WORK ITEM — The records below must be reproduced exactly. Strip out the pictures.

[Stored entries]
==*==

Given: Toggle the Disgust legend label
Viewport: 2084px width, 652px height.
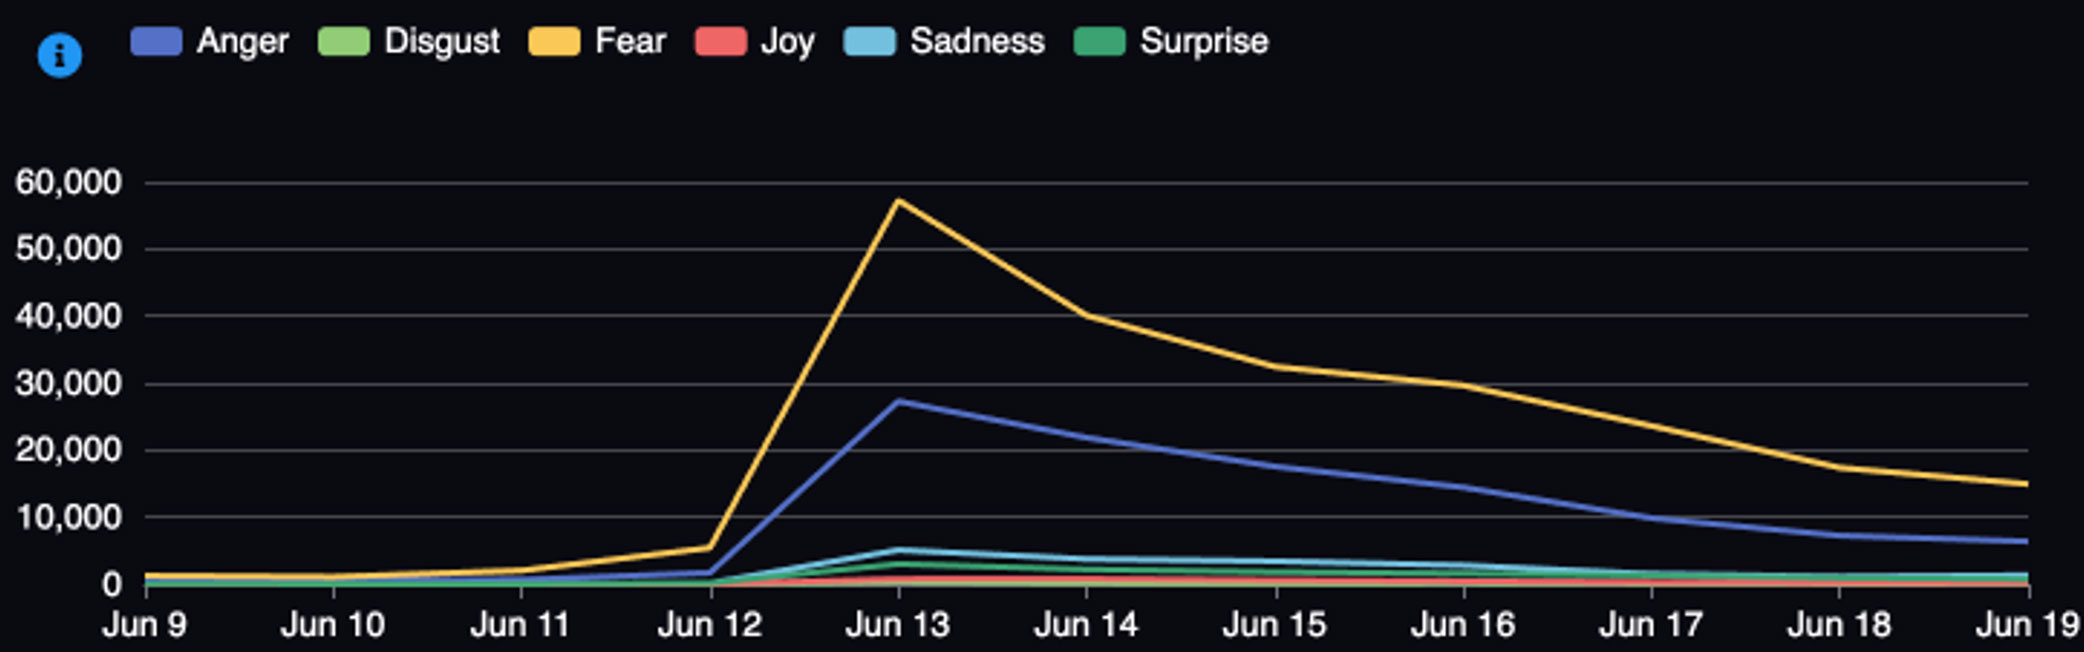Looking at the screenshot, I should pos(441,41).
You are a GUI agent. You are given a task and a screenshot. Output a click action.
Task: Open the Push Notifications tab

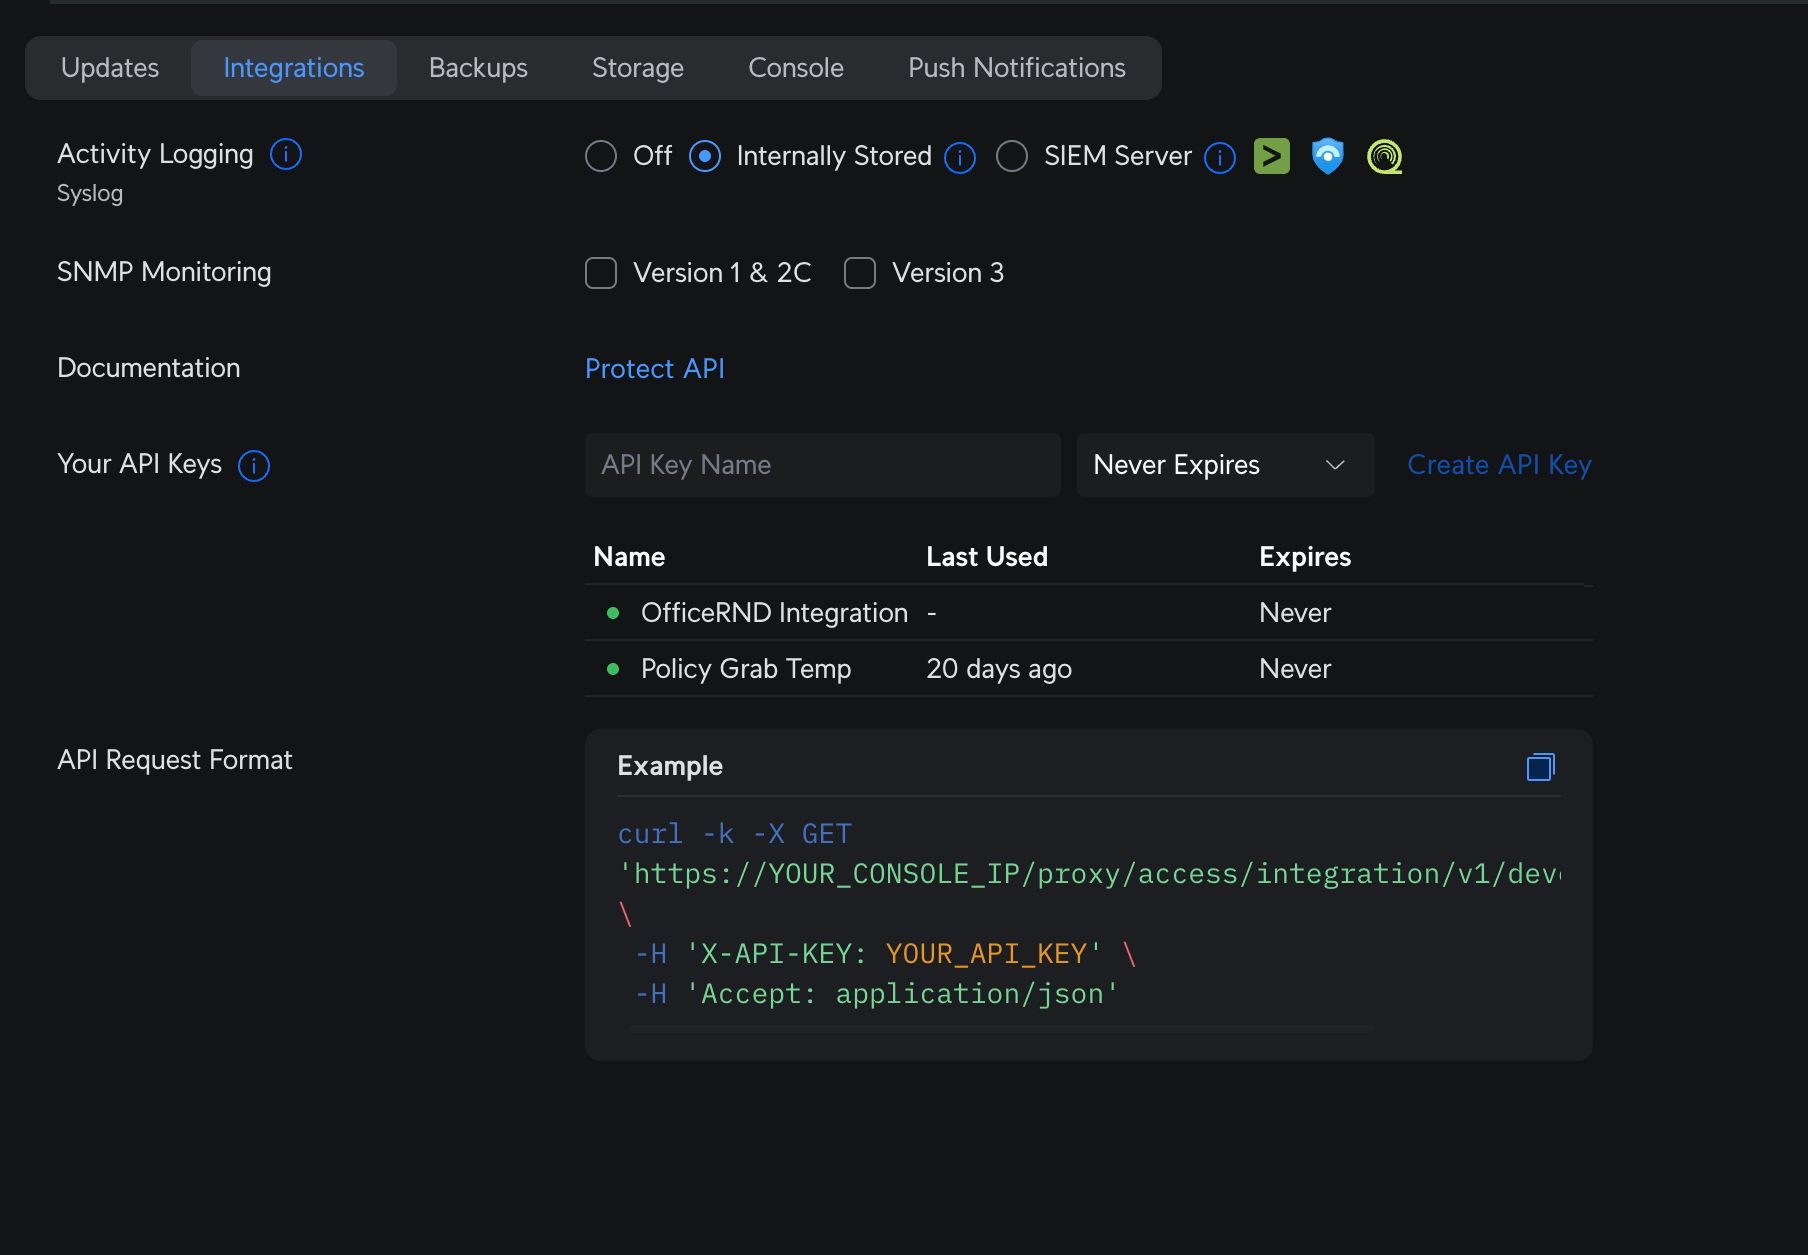(1016, 68)
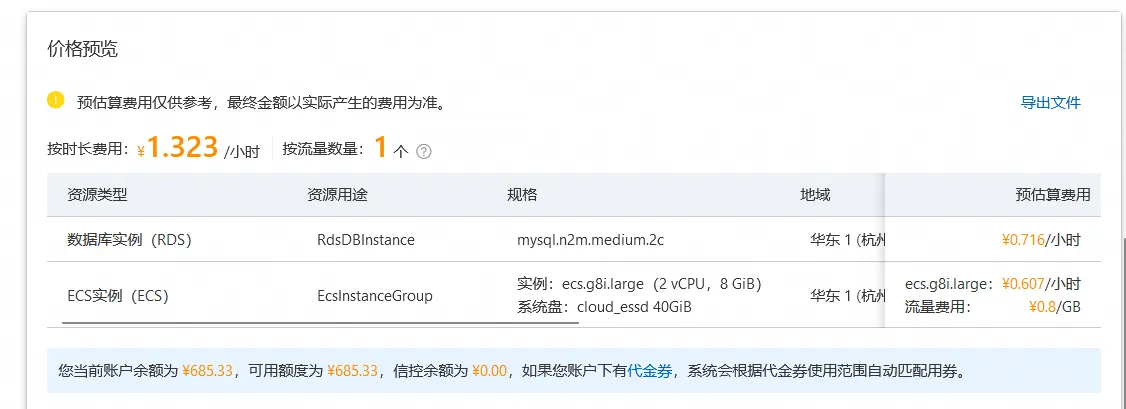Click the yellow warning notice icon
This screenshot has height=409, width=1126.
(56, 100)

==*==

COMPLETED EXERCISE —
Given: Toggle the Disgust legend label
Viewport: 2084px width, 652px height.
Looking at the screenshot, I should pos(441,41).
You are a GUI agent. You are given a task and a screenshot. Output a click action.
Task: Open the Push Notifications tab

(1016, 68)
Click the yellow warning notice icon
This screenshot has height=409, width=1126.
(56, 100)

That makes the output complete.